Could the data below be copied out in full, word for word?

═════ GIVEN RECORDS ═════

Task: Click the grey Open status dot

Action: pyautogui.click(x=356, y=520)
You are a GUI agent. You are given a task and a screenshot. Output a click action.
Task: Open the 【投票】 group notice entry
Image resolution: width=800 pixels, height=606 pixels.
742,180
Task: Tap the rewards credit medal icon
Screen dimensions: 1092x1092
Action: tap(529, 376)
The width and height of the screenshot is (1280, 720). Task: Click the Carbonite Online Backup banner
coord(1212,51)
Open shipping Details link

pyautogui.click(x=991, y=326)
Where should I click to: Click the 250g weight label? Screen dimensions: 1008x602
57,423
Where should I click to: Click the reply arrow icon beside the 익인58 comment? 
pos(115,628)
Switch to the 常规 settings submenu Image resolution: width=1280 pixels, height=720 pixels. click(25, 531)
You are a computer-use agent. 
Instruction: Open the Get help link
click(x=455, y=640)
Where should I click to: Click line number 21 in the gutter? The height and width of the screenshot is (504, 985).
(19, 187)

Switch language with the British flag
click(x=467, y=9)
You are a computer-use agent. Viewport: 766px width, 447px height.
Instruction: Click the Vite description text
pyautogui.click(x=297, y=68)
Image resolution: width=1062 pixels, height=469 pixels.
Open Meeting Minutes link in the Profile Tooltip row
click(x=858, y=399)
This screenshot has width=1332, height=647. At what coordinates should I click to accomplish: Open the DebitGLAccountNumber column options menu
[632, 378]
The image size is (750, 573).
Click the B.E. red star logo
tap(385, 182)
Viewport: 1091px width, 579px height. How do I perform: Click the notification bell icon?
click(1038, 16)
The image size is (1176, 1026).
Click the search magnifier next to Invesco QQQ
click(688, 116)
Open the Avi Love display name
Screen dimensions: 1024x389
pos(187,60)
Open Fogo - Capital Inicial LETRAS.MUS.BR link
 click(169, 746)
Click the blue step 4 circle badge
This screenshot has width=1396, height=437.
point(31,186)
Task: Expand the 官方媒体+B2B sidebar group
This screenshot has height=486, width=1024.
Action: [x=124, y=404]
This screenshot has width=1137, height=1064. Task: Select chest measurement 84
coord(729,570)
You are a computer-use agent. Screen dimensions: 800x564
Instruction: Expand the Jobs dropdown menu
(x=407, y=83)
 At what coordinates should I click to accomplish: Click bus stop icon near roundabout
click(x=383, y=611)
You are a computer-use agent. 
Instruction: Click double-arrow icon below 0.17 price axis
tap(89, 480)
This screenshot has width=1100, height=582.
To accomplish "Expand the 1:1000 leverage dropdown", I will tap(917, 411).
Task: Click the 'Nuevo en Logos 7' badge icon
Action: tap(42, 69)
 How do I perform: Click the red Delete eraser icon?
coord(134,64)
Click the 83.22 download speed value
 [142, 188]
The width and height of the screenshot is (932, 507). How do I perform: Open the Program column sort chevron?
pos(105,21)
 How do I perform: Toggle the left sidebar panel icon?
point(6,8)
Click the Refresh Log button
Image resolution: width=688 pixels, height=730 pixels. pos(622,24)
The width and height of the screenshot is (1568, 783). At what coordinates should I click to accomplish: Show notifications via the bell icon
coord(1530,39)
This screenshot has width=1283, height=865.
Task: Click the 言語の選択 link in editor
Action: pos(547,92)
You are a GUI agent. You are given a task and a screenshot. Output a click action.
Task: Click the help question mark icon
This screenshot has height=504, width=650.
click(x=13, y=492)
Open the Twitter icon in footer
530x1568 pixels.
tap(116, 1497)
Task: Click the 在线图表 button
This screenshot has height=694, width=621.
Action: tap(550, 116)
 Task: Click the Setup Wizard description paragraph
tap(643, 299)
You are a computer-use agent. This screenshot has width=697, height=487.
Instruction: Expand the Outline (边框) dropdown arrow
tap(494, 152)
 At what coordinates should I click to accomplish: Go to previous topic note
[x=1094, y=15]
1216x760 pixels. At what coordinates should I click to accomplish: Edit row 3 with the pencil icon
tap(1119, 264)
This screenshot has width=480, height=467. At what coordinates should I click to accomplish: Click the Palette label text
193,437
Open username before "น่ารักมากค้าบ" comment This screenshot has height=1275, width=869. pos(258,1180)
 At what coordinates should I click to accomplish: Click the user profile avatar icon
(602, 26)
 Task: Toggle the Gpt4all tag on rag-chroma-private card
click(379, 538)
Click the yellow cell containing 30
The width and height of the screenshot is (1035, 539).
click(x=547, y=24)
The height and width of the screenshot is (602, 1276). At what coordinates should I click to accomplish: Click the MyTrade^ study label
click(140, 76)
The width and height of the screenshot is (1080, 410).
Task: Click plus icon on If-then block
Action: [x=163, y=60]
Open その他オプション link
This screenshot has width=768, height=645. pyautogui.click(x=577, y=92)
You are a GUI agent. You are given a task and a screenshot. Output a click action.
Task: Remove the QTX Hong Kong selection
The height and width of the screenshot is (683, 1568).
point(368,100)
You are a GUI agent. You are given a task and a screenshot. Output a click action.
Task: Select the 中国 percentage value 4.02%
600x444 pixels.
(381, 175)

═════

**WORKED SOLUTION**
Task: Click the grey Open status dot

Action: pyautogui.click(x=356, y=520)
You are a GUI agent. You are given a task and a screenshot. Output a click action.
Task: Open the 【投票】 group notice entry
Image resolution: width=800 pixels, height=606 pixels.
742,180
Task: Tap the rewards credit medal icon
Screen dimensions: 1092x1092
Action: tap(529, 376)
The width and height of the screenshot is (1280, 720). Task: Click the Carbonite Online Backup banner
coord(1212,51)
Open shipping Details link

pyautogui.click(x=991, y=326)
Where should I click to: Click the 250g weight label? Screen dimensions: 1008x602
57,423
Where should I click to: Click the reply arrow icon beside the 익인58 comment? 
pos(115,628)
Switch to the 常规 settings submenu Image resolution: width=1280 pixels, height=720 pixels. click(25, 531)
You are a computer-use agent. 
Instruction: Open the Get help link
click(x=455, y=640)
Where should I click to: Click line number 21 in the gutter? The height and width of the screenshot is (504, 985).
(19, 187)

Switch language with the British flag
click(x=467, y=9)
You are a computer-use agent. Viewport: 766px width, 447px height.
Instruction: Click the Vite description text
pyautogui.click(x=297, y=68)
Image resolution: width=1062 pixels, height=469 pixels.
Open Meeting Minutes link in the Profile Tooltip row
click(x=858, y=399)
This screenshot has width=1332, height=647. At what coordinates should I click to accomplish: Open the DebitGLAccountNumber column options menu
[632, 378]
The image size is (750, 573).
Click the B.E. red star logo
tap(385, 182)
Viewport: 1091px width, 579px height. How do I perform: Click the notification bell icon?
click(1038, 16)
The image size is (1176, 1026).
Click the search magnifier next to Invesco QQQ
click(688, 116)
Open the Avi Love display name
Screen dimensions: 1024x389
pos(187,60)
Open Fogo - Capital Inicial LETRAS.MUS.BR link
 click(169, 746)
Click the blue step 4 circle badge
This screenshot has width=1396, height=437.
point(31,186)
Task: Expand the 官方媒体+B2B sidebar group
This screenshot has height=486, width=1024.
Action: [x=124, y=404]
This screenshot has width=1137, height=1064. Task: Select chest measurement 84
coord(729,570)
You are a computer-use agent. Screen dimensions: 800x564
Instruction: Expand the Jobs dropdown menu
(x=407, y=83)
 At what coordinates should I click to accomplish: Click bus stop icon near roundabout
click(x=383, y=611)
You are a computer-use agent. 
Instruction: Click double-arrow icon below 0.17 price axis
tap(89, 480)
This screenshot has width=1100, height=582.
To accomplish "Expand the 1:1000 leverage dropdown", I will tap(917, 411).
Task: Click the 'Nuevo en Logos 7' badge icon
Action: tap(42, 69)
 How do I perform: Click the red Delete eraser icon?
coord(134,64)
Click the 83.22 download speed value
 [142, 188]
The width and height of the screenshot is (932, 507). How do I perform: Open the Program column sort chevron?
pos(105,21)
 How do I perform: Toggle the left sidebar panel icon?
point(6,8)
Click the Refresh Log button
Image resolution: width=688 pixels, height=730 pixels. pos(622,24)
The width and height of the screenshot is (1568, 783). At what coordinates should I click to accomplish: Show notifications via the bell icon
coord(1530,39)
This screenshot has width=1283, height=865.
Task: Click the 言語の選択 link in editor
Action: pos(547,92)
You are a GUI agent. You are given a task and a screenshot. Output a click action.
Task: Click the help question mark icon
This screenshot has height=504, width=650.
click(x=13, y=492)
Open the Twitter icon in footer
530x1568 pixels.
tap(116, 1497)
Task: Click the 在线图表 button
This screenshot has height=694, width=621.
Action: tap(550, 116)
 Task: Click the Setup Wizard description paragraph
tap(643, 299)
You are a computer-use agent. This screenshot has width=697, height=487.
Instruction: Expand the Outline (边框) dropdown arrow
tap(494, 152)
 At what coordinates should I click to accomplish: Go to previous topic note
[x=1094, y=15]
1216x760 pixels. At what coordinates should I click to accomplish: Edit row 3 with the pencil icon
tap(1119, 264)
This screenshot has width=480, height=467. At what coordinates should I click to accomplish: Click the Palette label text
193,437
Open username before "น่ารักมากค้าบ" comment This screenshot has height=1275, width=869. pos(258,1180)
 At what coordinates should I click to accomplish: Click the user profile avatar icon
(602, 26)
 Task: Toggle the Gpt4all tag on rag-chroma-private card
click(379, 538)
Click the yellow cell containing 30
The width and height of the screenshot is (1035, 539).
click(x=547, y=24)
The height and width of the screenshot is (602, 1276). At what coordinates should I click to accomplish: Click the MyTrade^ study label
click(140, 76)
The width and height of the screenshot is (1080, 410).
Task: Click plus icon on If-then block
Action: [x=163, y=60]
Open その他オプション link
This screenshot has width=768, height=645. pyautogui.click(x=577, y=92)
You are a GUI agent. You are given a task and a screenshot. Output a click action.
Task: Remove the QTX Hong Kong selection
The height and width of the screenshot is (683, 1568).
point(368,100)
You are a GUI agent. You are given a task and a screenshot. Output a click action.
Task: Select the 中国 percentage value 4.02%
600x444 pixels.
(381, 175)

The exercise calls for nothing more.